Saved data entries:
= = = = = = =
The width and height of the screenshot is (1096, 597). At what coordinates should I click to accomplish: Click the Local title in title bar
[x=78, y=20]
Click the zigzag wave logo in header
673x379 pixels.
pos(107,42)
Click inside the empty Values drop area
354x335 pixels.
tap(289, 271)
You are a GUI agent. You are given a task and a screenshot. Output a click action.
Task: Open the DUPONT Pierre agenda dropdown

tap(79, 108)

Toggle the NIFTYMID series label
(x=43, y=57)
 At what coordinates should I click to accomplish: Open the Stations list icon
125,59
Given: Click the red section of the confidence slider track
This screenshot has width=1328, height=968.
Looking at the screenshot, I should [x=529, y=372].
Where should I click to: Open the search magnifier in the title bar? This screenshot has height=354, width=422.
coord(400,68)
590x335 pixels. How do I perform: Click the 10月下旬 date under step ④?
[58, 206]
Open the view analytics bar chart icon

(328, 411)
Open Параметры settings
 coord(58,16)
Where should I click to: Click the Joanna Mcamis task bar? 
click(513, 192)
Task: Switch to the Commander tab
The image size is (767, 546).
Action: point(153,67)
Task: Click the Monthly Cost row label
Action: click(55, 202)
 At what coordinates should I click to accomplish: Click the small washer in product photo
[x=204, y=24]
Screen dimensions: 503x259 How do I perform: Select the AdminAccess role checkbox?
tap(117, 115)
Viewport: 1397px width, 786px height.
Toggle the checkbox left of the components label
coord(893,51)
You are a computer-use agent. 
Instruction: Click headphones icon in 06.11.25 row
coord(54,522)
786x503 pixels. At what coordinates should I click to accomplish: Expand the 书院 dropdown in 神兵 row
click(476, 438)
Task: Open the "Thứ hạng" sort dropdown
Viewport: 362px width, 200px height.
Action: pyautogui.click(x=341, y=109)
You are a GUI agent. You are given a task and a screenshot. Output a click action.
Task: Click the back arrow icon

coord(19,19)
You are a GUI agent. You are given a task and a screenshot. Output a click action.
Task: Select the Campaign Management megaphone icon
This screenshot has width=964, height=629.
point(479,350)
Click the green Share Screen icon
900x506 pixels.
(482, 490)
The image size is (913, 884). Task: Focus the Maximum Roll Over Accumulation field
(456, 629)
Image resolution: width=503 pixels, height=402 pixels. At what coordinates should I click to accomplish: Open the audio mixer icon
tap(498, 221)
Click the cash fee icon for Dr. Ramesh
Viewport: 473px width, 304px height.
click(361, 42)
= = = = = = =
→ **DIRECTIONS FOR THIS TASK**
Nothing in the records may be left out; transcribe all of them exactly.

→ **WRITTEN SOLUTION**
The width and height of the screenshot is (1096, 597). At what coordinates should I click to accomplish: Click the Local title in title bar
[x=78, y=20]
Click the zigzag wave logo in header
673x379 pixels.
pos(107,42)
Click inside the empty Values drop area
354x335 pixels.
tap(289, 271)
You are a GUI agent. You are given a task and a screenshot. Output a click action.
Task: Open the DUPONT Pierre agenda dropdown

tap(79, 108)

Toggle the NIFTYMID series label
(x=43, y=57)
 At what coordinates should I click to accomplish: Open the Stations list icon
125,59
Given: Click the red section of the confidence slider track
This screenshot has width=1328, height=968.
Looking at the screenshot, I should [x=529, y=372].
Where should I click to: Open the search magnifier in the title bar? This screenshot has height=354, width=422.
coord(400,68)
590x335 pixels. How do I perform: Click the 10月下旬 date under step ④?
[58, 206]
Open the view analytics bar chart icon

(328, 411)
Open Параметры settings
 coord(58,16)
Where should I click to: Click the Joanna Mcamis task bar? 
click(513, 192)
Task: Switch to the Commander tab
The image size is (767, 546).
Action: point(153,67)
Task: Click the Monthly Cost row label
Action: click(55, 202)
 At what coordinates should I click to accomplish: Click the small washer in product photo
[x=204, y=24]
Screen dimensions: 503x259 How do I perform: Select the AdminAccess role checkbox?
tap(117, 115)
Viewport: 1397px width, 786px height.
Toggle the checkbox left of the components label
coord(893,51)
You are a computer-use agent. 
Instruction: Click headphones icon in 06.11.25 row
coord(54,522)
786x503 pixels. At what coordinates should I click to accomplish: Expand the 书院 dropdown in 神兵 row
click(476, 438)
Task: Open the "Thứ hạng" sort dropdown
Viewport: 362px width, 200px height.
Action: pyautogui.click(x=341, y=109)
You are a GUI agent. You are given a task and a screenshot. Output a click action.
Task: Click the back arrow icon

coord(19,19)
You are a GUI agent. You are given a task and a screenshot. Output a click action.
Task: Select the Campaign Management megaphone icon
This screenshot has width=964, height=629.
point(479,350)
Click the green Share Screen icon
900x506 pixels.
(482, 490)
The image size is (913, 884). Task: Focus the Maximum Roll Over Accumulation field
(456, 629)
Image resolution: width=503 pixels, height=402 pixels. At what coordinates should I click to accomplish: Open the audio mixer icon
tap(498, 221)
Click the cash fee icon for Dr. Ramesh
Viewport: 473px width, 304px height.
click(361, 42)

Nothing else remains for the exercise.